# Copie vidéo sur iPad



## kemp (1 Décembre 2012)

Bonjour,
sur un ipad mini est-il possible de copier des vidéo d'un imac sur un ipad mini.
Faut-il un câble spécial ?

Merci de vos réponses.


----------



## Larme (1 Décembre 2012)

Copier des vidéos pour les lires sur ton iPad ou transformer ton iPad comme second écran ?

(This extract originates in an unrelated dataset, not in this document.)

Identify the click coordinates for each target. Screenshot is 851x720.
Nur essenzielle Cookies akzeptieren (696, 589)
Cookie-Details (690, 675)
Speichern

Pour la première solution, le mieux est de passer par iTunes et sa sections Films. Tu peux y importer tes vidéos (moyennant potentiellement une conversion avec Handshake ou autre) puis les transférer sur ton iPad via la synchroniisation.


----------



## manoir93 (4 Décembre 2012)

sur un ipad comme sur un iphone, tu peux y lire lire toutes les vidéos que tu veux dans TOUS les formats SANS passer par itunes et te casser les pieds à convertir tes vidéos dans le bon format selon Apple...
Il suffit juste d'avoir la bonne appli sur ipad : Avplayer(que j'utilise depuis 2 ans), Gplayer, Ace player....
Tu passes ensuite par ton navigateur web où l'onglet fichier des Apps lors des synchros dans itunes.


----------



## Larme (4 Décembre 2012)

Chez moi, AcePlayer ne joue pas de son sur 2 mkv que j'ai testé...


----------



## bertol65 (6 Décembre 2012)

Jailbreak, l'appli Ifile et le kit de connexion d'appareil photo.
Tu pourras connecter une clé USB.


----------